## PASSAGE TO READ:
# Need advise from people in the industry.



## novani (Sep 25, 2005)

HI,

I'm thinking to go to culinary school (pastry and baking), but I would like to know from chef or somebody's point of view about this.
I'm in the early 30's and actually I've been working in the bakery for couple of years. (baking, decorating, and bit of managing). 
My goal is to wider my network and open my own business.
I'm interested in CIA (Hyde park) for associate degree or Johnson and Wales (associate in baking, bachelor in entepreneur) or San Francisco Baking Institute.(which is totally hands on and only 16 weeks) or Seattle Community college (Baking and pastry program).
I wonder if you could tell me their reputations in the real world and which one do you recommend better in my case.
Thank's in advance.

Novi


----------



## mikefly (Jul 30, 2005)

well novani,
this is comming from a chef that never went to school.... what more do you think you could learn by going to school????? could the money you spend on school help you with xtra capitol to start your place???? and being in my 30's like you could you handle going back to school???? think about it i now am part owner of my own place things are getting better all the time....and if when you awsner these questions you feel school is your best option by all means do it


----------



## sucrechef (Sep 1, 2005)

Although my story isn't quite the same (I changed careers altogether) I went back to school to get my culinary degree at age 32 and went for a full-time 2 year program at Kendall College in Chicago.
Figure out exactly what it is you want/need to learn and determine whether going to culinary school will be a "cost effective" way to do it.


----------



## novani (Sep 25, 2005)

Thank you for the input!

I've been thinking about what you guys said, and actually I like the idea to learn more about the business part rather than the culinary part. Since hiring the right person is part of the business too.
Any suggestion where to go though?

Novi


----------



## chefdan09 (Oct 6, 2005)

culinary students vs "learned myself"....

since im right in the middle (cordon bleu dropout)

ill tell you to go to school.

youll find people in the kitchen who know more than the european classically trained chef cause they got a nice shiny text book.

then there are superchef men like thomas keller who would rather rub **** in his hair then go to school.

## EXERCISE INSTRUCTIONS:
a – From the forum thread on culinary school, list every school mentioned anywhere in the thread.
b – Answer these questions using the forum thread on culinary school:
(i) At what age did sucrechef go back to school for a culinary degree?
(ii) How long is the San Francisco Baking Institute program, according to novani?
(iii) What does mikefly say is now owned in part?
c – Pick up the forum thread on culinary school after its last line and write what comes next.

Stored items
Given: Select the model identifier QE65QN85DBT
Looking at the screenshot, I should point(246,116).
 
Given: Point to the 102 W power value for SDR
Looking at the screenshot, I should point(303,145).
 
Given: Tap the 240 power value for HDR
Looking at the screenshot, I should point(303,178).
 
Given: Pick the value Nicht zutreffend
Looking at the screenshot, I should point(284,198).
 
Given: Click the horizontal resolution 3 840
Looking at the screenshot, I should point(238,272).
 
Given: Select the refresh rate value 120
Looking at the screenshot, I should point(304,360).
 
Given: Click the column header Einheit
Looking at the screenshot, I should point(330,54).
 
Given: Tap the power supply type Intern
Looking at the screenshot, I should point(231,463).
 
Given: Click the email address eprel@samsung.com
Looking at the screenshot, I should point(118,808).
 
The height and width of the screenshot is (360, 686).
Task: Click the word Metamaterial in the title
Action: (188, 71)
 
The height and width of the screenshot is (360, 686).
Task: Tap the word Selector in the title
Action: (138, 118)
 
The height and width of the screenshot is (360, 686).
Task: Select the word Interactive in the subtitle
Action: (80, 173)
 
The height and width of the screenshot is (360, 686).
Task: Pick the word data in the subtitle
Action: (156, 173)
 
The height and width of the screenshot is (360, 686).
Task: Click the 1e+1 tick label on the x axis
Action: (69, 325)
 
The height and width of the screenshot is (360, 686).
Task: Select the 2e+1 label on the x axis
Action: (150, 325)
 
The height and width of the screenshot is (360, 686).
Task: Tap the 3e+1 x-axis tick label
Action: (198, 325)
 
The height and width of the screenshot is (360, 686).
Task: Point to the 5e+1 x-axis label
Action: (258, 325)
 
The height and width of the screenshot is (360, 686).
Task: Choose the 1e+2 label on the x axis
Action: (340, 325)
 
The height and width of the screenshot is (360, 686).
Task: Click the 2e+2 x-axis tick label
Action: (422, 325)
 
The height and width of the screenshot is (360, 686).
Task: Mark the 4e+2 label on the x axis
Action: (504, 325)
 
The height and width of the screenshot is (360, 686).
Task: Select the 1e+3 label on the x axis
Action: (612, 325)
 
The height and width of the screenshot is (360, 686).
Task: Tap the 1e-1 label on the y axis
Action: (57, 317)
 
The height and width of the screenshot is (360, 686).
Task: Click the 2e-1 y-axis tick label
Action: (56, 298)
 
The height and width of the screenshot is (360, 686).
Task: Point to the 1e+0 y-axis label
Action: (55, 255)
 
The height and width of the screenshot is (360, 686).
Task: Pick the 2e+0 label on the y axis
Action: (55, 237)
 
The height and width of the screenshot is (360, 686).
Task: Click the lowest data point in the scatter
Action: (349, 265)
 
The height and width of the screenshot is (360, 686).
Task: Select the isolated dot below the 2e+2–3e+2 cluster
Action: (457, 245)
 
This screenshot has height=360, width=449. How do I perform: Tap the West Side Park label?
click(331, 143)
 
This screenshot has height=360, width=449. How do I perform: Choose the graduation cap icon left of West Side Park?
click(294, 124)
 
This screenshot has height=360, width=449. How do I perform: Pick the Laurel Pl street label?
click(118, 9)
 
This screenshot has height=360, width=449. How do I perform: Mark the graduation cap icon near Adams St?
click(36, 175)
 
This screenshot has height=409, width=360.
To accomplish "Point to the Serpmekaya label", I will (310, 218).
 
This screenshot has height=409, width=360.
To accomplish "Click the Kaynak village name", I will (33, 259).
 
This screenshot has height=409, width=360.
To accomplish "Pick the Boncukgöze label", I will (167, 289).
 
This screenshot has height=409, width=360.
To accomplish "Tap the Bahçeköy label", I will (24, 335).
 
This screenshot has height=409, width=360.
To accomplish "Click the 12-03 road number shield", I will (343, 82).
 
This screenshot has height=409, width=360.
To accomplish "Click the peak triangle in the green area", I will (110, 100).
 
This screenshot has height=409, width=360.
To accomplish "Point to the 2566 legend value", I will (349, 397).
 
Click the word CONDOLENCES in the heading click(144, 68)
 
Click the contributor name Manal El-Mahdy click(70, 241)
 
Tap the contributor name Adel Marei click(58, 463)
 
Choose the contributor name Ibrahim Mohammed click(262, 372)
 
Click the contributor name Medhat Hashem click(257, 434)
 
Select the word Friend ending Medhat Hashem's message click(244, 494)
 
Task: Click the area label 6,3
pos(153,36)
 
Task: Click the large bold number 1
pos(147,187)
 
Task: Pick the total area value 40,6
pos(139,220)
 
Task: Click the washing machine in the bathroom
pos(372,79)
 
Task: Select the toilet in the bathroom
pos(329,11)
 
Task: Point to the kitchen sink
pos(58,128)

## ANSWERS FOR THIS EXERCISE:
a – CIA (Hyde Park), Johnson and Wales, San Francisco Baking Institute, Seattle Community College, Kendall College in Chicago, Cordon Bleu

b –
(i) 32
(ii) 16 weeks
(iii) Mikefly's own place

c –
eaither way, you need a good head, and determination.

school, you pay for the name, so forget j&w, CIA is the name to have on your resume


----------



## novani (Sep 25, 2005)

HI all,

Thank you for all the suggestions.
I actually just got back from J&W in Rhode Island since I was just curious between CIA (Hyde Park) and J&W for a long time. (I spent a week for a program at CIA before).
I could see the J&W gear toward High school students more so than adults.
I personally like CIA better, it seems to be more professional in some ways and more serious.
Other than that, is school still imporant to go even we eventually would like to open our own store? Because seems like all these schools prepare you to become a good employee instead of a good employer.
I mean the classes seems to be an introduction level.
Is it better just to take a specific professional course (ex. Bread, pastry, chocolate, etc) rather than taking the whole program?
What do you guys think?


----------



## chefdan09 (Oct 6, 2005)

unless you wanna specify in one thing, take everycourse. even though i loathe the somewhat feminine manners of baking and the like, im glad i was choke-chained into taking the classes.


you dont wanna specify in garde manger and end up being a sous chef for a hotline


----------



## novani (Sep 25, 2005)

Hi all,

Just wonder if anybody could give me some inputs what it takes to open your own business.
Do you think the entrepreneurial/business classes would be the biggest part of it more so than the skill part?
Where should I start?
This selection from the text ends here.